# [Work to be completed]
Retype the data exactly, leaving nothing out.
***
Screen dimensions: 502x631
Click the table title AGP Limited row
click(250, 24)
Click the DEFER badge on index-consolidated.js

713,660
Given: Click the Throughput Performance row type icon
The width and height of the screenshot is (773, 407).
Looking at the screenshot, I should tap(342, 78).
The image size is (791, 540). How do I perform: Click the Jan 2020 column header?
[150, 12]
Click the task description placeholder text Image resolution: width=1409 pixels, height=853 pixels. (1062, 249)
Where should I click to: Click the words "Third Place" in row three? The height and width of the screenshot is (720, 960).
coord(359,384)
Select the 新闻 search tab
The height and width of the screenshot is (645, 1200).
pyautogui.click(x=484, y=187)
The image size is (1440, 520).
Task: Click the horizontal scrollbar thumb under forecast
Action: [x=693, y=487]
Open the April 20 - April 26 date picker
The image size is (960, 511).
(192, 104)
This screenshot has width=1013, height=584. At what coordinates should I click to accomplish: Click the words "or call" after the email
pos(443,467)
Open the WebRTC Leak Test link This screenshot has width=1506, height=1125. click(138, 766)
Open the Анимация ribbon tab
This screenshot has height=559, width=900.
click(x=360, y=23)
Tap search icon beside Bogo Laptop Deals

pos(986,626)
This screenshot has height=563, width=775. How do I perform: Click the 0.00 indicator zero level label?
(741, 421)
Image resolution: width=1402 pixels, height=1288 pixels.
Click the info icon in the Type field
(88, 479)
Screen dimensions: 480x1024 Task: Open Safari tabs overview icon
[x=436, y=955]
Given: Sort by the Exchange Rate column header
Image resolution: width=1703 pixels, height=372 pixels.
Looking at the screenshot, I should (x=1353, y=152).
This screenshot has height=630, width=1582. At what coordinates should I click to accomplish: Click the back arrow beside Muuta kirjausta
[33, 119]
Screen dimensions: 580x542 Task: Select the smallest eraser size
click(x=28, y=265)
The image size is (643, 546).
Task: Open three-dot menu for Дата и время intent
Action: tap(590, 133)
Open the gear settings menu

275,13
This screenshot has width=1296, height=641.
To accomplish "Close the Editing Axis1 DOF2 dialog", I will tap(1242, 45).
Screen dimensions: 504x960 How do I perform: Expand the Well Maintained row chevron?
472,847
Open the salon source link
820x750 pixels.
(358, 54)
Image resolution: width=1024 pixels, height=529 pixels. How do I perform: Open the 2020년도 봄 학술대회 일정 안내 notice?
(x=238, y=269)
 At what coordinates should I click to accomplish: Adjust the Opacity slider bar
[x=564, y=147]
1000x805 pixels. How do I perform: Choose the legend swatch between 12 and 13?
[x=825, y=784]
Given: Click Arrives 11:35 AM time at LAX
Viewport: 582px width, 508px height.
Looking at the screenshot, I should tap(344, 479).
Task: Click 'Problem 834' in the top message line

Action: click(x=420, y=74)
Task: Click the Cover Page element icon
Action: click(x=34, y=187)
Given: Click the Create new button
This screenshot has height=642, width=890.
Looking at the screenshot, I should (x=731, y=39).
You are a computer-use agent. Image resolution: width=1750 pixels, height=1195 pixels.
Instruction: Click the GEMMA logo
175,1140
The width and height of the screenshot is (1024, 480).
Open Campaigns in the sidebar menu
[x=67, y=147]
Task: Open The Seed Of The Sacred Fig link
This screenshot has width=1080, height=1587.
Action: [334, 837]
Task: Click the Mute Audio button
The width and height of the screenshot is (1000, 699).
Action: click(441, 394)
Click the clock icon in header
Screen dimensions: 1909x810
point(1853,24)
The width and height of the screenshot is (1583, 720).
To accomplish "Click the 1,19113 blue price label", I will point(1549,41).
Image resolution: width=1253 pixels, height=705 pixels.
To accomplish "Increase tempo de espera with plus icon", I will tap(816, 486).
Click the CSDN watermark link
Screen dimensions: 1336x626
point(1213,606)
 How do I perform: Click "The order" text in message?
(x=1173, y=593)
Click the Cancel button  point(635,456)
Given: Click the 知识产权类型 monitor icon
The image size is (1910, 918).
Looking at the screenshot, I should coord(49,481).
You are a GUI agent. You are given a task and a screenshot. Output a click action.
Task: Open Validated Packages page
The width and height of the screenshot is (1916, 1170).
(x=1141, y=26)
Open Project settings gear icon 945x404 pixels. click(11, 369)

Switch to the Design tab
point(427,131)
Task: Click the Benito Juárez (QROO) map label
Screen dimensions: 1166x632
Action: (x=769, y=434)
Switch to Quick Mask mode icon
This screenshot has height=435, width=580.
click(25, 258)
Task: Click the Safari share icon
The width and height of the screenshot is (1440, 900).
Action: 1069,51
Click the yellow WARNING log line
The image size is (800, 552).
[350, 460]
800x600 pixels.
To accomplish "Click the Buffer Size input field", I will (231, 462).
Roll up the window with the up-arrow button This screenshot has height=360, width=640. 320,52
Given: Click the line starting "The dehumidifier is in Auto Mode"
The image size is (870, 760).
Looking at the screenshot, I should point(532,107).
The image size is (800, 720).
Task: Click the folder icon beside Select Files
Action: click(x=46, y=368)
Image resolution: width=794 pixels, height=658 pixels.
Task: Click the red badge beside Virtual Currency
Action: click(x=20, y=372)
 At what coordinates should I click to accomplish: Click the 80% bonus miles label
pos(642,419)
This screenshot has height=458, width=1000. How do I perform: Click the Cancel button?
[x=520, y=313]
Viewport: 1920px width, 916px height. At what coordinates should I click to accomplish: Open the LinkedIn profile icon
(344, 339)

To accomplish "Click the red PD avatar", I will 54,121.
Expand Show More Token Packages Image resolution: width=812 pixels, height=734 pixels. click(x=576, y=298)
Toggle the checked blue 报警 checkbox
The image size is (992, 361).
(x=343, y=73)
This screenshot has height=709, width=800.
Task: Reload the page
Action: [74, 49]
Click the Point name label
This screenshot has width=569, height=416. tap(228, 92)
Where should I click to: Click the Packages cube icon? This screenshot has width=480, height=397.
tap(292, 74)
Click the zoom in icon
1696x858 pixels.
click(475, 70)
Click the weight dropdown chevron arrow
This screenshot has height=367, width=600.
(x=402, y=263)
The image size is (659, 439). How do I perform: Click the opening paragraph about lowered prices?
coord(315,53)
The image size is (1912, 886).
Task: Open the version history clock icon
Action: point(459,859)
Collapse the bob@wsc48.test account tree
***
# [The completed task]
Screen dimensions: 502x631
Click the table title AGP Limited row
click(250, 24)
Click the DEFER badge on index-consolidated.js

713,660
Given: Click the Throughput Performance row type icon
The width and height of the screenshot is (773, 407).
Looking at the screenshot, I should tap(342, 78).
The image size is (791, 540). How do I perform: Click the Jan 2020 column header?
[150, 12]
Click the task description placeholder text Image resolution: width=1409 pixels, height=853 pixels. (1062, 249)
Where should I click to: Click the words "Third Place" in row three? The height and width of the screenshot is (720, 960).
coord(359,384)
Select the 新闻 search tab
The height and width of the screenshot is (645, 1200).
pyautogui.click(x=484, y=187)
The image size is (1440, 520).
Task: Click the horizontal scrollbar thumb under forecast
Action: [x=693, y=487]
Open the April 20 - April 26 date picker
The image size is (960, 511).
(192, 104)
This screenshot has width=1013, height=584. At what coordinates should I click to accomplish: Click the words "or call" after the email
pos(443,467)
Open the WebRTC Leak Test link This screenshot has width=1506, height=1125. click(138, 766)
Open the Анимация ribbon tab
This screenshot has height=559, width=900.
click(x=360, y=23)
Tap search icon beside Bogo Laptop Deals

pos(986,626)
This screenshot has height=563, width=775. How do I perform: Click the 0.00 indicator zero level label?
(741, 421)
Image resolution: width=1402 pixels, height=1288 pixels.
Click the info icon in the Type field
(88, 479)
Screen dimensions: 480x1024 Task: Open Safari tabs overview icon
[x=436, y=955]
Given: Sort by the Exchange Rate column header
Image resolution: width=1703 pixels, height=372 pixels.
Looking at the screenshot, I should (x=1353, y=152).
This screenshot has height=630, width=1582. At what coordinates should I click to accomplish: Click the back arrow beside Muuta kirjausta
[33, 119]
Screen dimensions: 580x542 Task: Select the smallest eraser size
click(x=28, y=265)
The image size is (643, 546).
Task: Open three-dot menu for Дата и время intent
Action: tap(590, 133)
Open the gear settings menu

275,13
This screenshot has width=1296, height=641.
To accomplish "Close the Editing Axis1 DOF2 dialog", I will tap(1242, 45).
Screen dimensions: 504x960 How do I perform: Expand the Well Maintained row chevron?
472,847
Open the salon source link
820x750 pixels.
(358, 54)
Image resolution: width=1024 pixels, height=529 pixels. How do I perform: Open the 2020년도 봄 학술대회 일정 안내 notice?
(x=238, y=269)
 At what coordinates should I click to accomplish: Adjust the Opacity slider bar
[x=564, y=147]
1000x805 pixels. How do I perform: Choose the legend swatch between 12 and 13?
[x=825, y=784]
Given: Click Arrives 11:35 AM time at LAX
Viewport: 582px width, 508px height.
Looking at the screenshot, I should tap(344, 479).
Task: Click 'Problem 834' in the top message line

Action: click(x=420, y=74)
Task: Click the Cover Page element icon
Action: click(x=34, y=187)
Given: Click the Create new button
This screenshot has height=642, width=890.
Looking at the screenshot, I should (x=731, y=39).
You are a computer-use agent. Image resolution: width=1750 pixels, height=1195 pixels.
Instruction: Click the GEMMA logo
175,1140
The width and height of the screenshot is (1024, 480).
Open Campaigns in the sidebar menu
[x=67, y=147]
Task: Open The Seed Of The Sacred Fig link
This screenshot has width=1080, height=1587.
Action: [334, 837]
Task: Click the Mute Audio button
The width and height of the screenshot is (1000, 699).
Action: click(441, 394)
Click the clock icon in header
Screen dimensions: 1909x810
point(1853,24)
The width and height of the screenshot is (1583, 720).
To accomplish "Click the 1,19113 blue price label", I will point(1549,41).
Image resolution: width=1253 pixels, height=705 pixels.
To accomplish "Increase tempo de espera with plus icon", I will tap(816, 486).
Click the CSDN watermark link
Screen dimensions: 1336x626
point(1213,606)
 How do I perform: Click "The order" text in message?
(x=1173, y=593)
Click the Cancel button  point(635,456)
Given: Click the 知识产权类型 monitor icon
The image size is (1910, 918).
Looking at the screenshot, I should coord(49,481).
You are a GUI agent. You are given a task and a screenshot. Output a click action.
Task: Open Validated Packages page
The width and height of the screenshot is (1916, 1170).
(x=1141, y=26)
Open Project settings gear icon 945x404 pixels. click(11, 369)

Switch to the Design tab
point(427,131)
Task: Click the Benito Juárez (QROO) map label
Screen dimensions: 1166x632
Action: (x=769, y=434)
Switch to Quick Mask mode icon
This screenshot has height=435, width=580.
click(25, 258)
Task: Click the Safari share icon
The width and height of the screenshot is (1440, 900).
Action: 1069,51
Click the yellow WARNING log line
The image size is (800, 552).
[350, 460]
800x600 pixels.
To accomplish "Click the Buffer Size input field", I will (231, 462).
Roll up the window with the up-arrow button This screenshot has height=360, width=640. 320,52
Given: Click the line starting "The dehumidifier is in Auto Mode"
The image size is (870, 760).
Looking at the screenshot, I should point(532,107).
The image size is (800, 720).
Task: Click the folder icon beside Select Files
Action: click(x=46, y=368)
Image resolution: width=794 pixels, height=658 pixels.
Task: Click the red badge beside Virtual Currency
Action: click(x=20, y=372)
 At what coordinates should I click to accomplish: Click the 80% bonus miles label
pos(642,419)
This screenshot has height=458, width=1000. How do I perform: Click the Cancel button?
[x=520, y=313]
Viewport: 1920px width, 916px height. At what coordinates should I click to accomplish: Open the LinkedIn profile icon
(344, 339)

To accomplish "Click the red PD avatar", I will 54,121.
Expand Show More Token Packages Image resolution: width=812 pixels, height=734 pixels. click(x=576, y=298)
Toggle the checked blue 报警 checkbox
The image size is (992, 361).
(x=343, y=73)
This screenshot has height=709, width=800.
Task: Reload the page
Action: [74, 49]
Click the Point name label
This screenshot has width=569, height=416. tap(228, 92)
Where should I click to: Click the Packages cube icon? This screenshot has width=480, height=397.
tap(292, 74)
Click the zoom in icon
1696x858 pixels.
click(475, 70)
Click the weight dropdown chevron arrow
This screenshot has height=367, width=600.
(x=402, y=263)
The image size is (659, 439). How do I perform: Click the opening paragraph about lowered prices?
coord(315,53)
The image size is (1912, 886).
Task: Open the version history clock icon
Action: point(459,859)
Collapse the bob@wsc48.test account tree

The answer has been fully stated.